This program implements the munching squares display hack in BytePusher. This program is written in PUSHEM.

Munching_Squares.pushem =
  Macros
  Registers
  Helps ; (except LoopBackHelp)
  Main Loop
  Tables
  LoopBackHelp
  Video Table
 ;;

Lookup tables

Lookup tables are a simple thing to implement.

This next macro creates a small table.

The command \a skips to an aligned boundary (#FF is the bit mask for the boundary address).

The command \c creates a constant and assigns a name and value. In this case, the name is taken from the first parameter (^1) and the value is the current address (?). Now this table can be refer to by name.

The command \R #1 means "repeat once", it is a way to do a kind of trick in PUSHEM to parse a command with spaces, where ^, represents a space in a parameter, in a macro definition, and ^2 is the second parameter, which might contain spaces. These spaces are converted into splitting parameters, due to the \R.

Macros =

{ Table (name) (parameters)
  \a #FF
  \c ^1 ?
  \R #1 \t^,^2
}

This macro does a lookup, changing a register value according to a table (such as an increment table, to increment a register). (In case you didn't know: The \x command compiles the instruction to copy a byte, and to jump to the next instruction.)

Macros =

{ Lookup (register) (table)
  \x ^1 +#8
  \x ^2 ^1
}

The common tables used in this program are as follows:

Tables =

Table Increment |__MINOR #1 #1

Table CurrentValues |__MINOR #1 #0

The vertical bar allows everything else on the line to be one parameter (the Table macro then splits it into separate parameters).
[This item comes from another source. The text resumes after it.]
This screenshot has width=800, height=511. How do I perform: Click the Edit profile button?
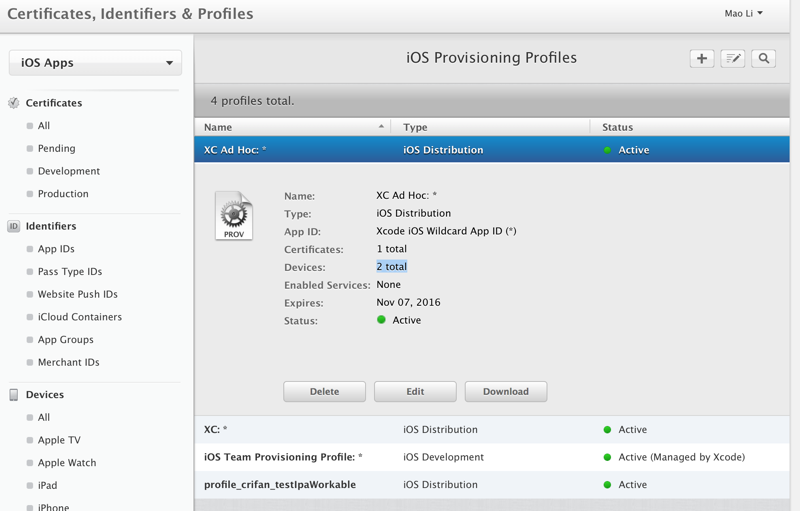click(415, 391)
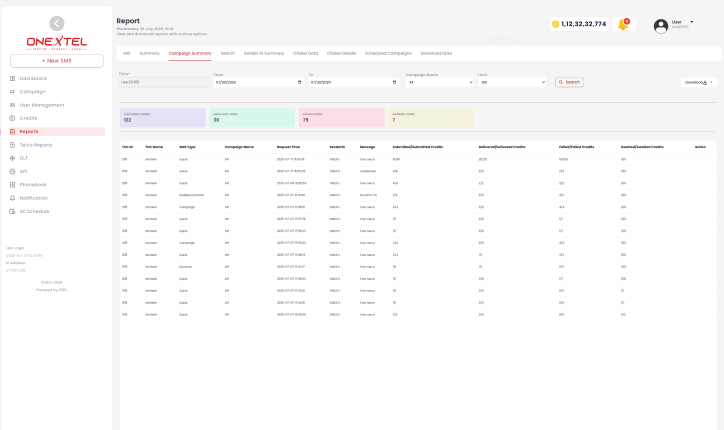Switch to the Sender ID Summary tab
This screenshot has height=430, width=724.
(x=264, y=52)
When creating a table, parameters are:

  1. The base value.
  2. The value to multiply base value by
  3. The value to add to this result.
  4. The mask value, ANDed by that result (optional).
  5. (Only the least significant byte of the result is used)
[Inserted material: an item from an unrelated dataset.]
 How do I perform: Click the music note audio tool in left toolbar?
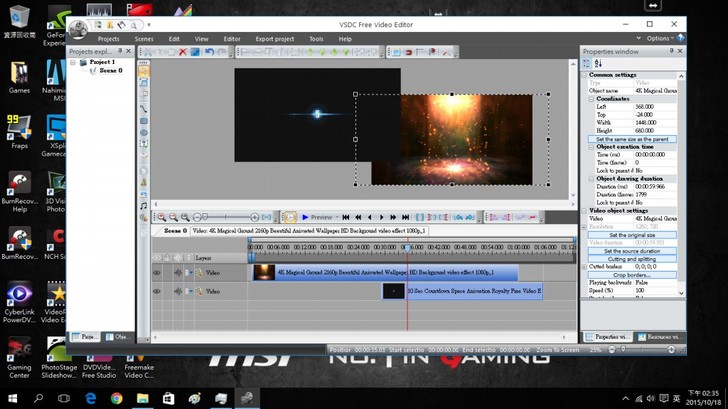144,205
The special word __MINOR tells what position in the table we are at.

Miscellaneous macros

The SetAddress macro puts a address in another position of the program. It is used for setting starting instruction address in the header. \W stores a 3-byte value, and \A changes the current address to compile into, so it works by moving there and then going back after writing.

Macros =

{ SetAddress (number)
  \c x ?
  \A ^1
  \W x
  \A x
}

This macro just defines a label name for the current position in the program (like many assemblers have built-in).

Macros =

{ Label (name)
  \c ^1 ?
}

Main program

This is the main part of the program, which is a loop that goes 256 times to update every display row.

Main Loop =

 Initialize loop start
 Fix current pixel
 Next loop iteration

The main loop will fit into the first page of memory (256 bytes).
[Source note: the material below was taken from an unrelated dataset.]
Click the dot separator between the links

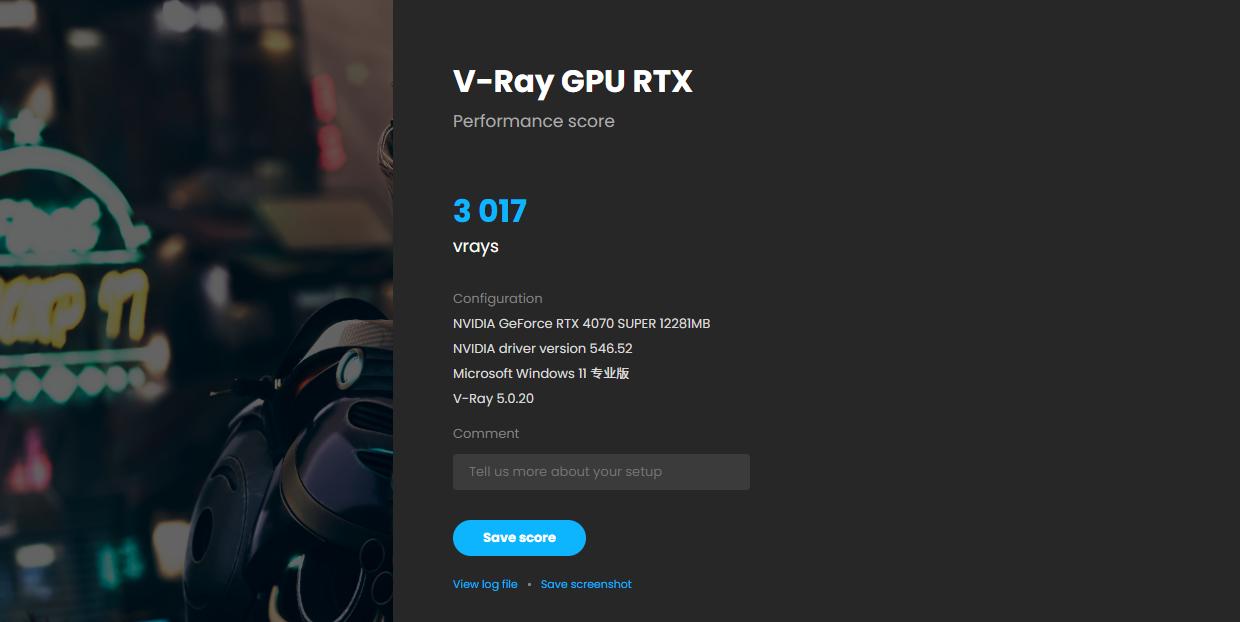(x=529, y=584)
These two registers are used to keep track of the current XOR value (basically, the frame number), and the loop counter.

Registers =

Label XOR_Value
  \B #FF

Label Counter
  \B #00

The video table is not stored in the file, but it must be created anyways:

Video Table =

\c y ?
\a #FFFF
SetAddress #5
Label Video
\A y


Initialize loop start

First step: Increment the XOR value and set the end of loop to go back to beginning of loop.

Initialize loop start =

SetAddress #2
  Lookup XOR_Value Increment ; 2 inst
  \x LoopStartHelp LoopBackAddr ; 1 inst

Fix current pixel

Second step: Fix the current pixel. It starts by clearing the current position, setting the new position, and setting the pixel at that new position.

Fix current pixel =

Label LoopStart
  SetPixel #00 ; 4 inst
  FixCurrentValues ; 6 inst
  SetPixel #D0 ; 4 inst

This macro is used twice and is used to change a pixel. Since it is twice with a different parameter each time, we can use label names with ^1 in it so that each label will be unique.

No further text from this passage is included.